─── Data supplied ───

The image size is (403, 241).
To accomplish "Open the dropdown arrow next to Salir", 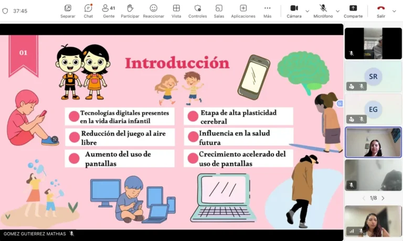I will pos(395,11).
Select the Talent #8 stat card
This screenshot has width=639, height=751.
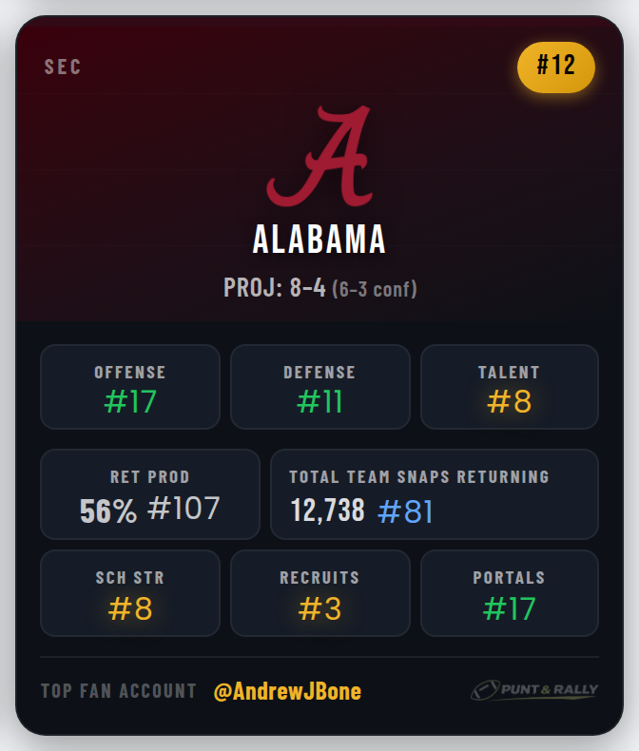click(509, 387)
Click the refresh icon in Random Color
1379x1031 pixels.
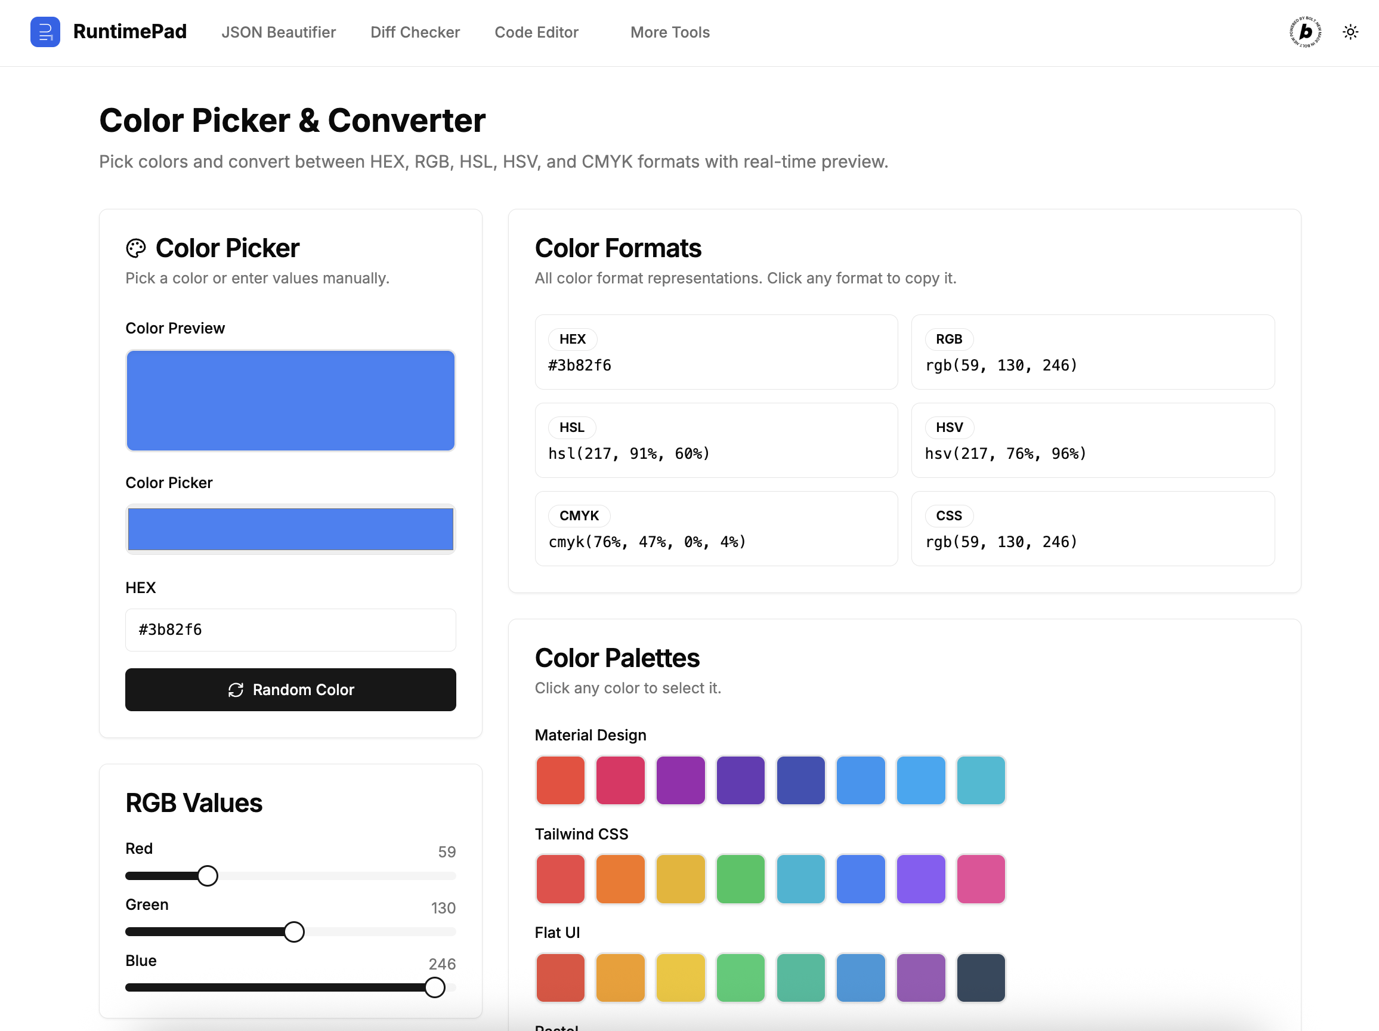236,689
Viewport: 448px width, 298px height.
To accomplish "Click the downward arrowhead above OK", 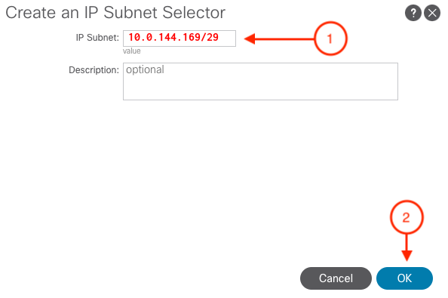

───

Duplicate the items from the line containing "Select the Talent #8 stat card" through the end of the items, leaving out the pictures.

Exercise response:
Select the Talent #8 stat card
This screenshot has width=639, height=751.
click(509, 387)
Click the refresh icon in Random Color
1379x1031 pixels.
236,689
Viewport: 448px width, 298px height.
To accomplish "Click the downward arrowhead above OK", 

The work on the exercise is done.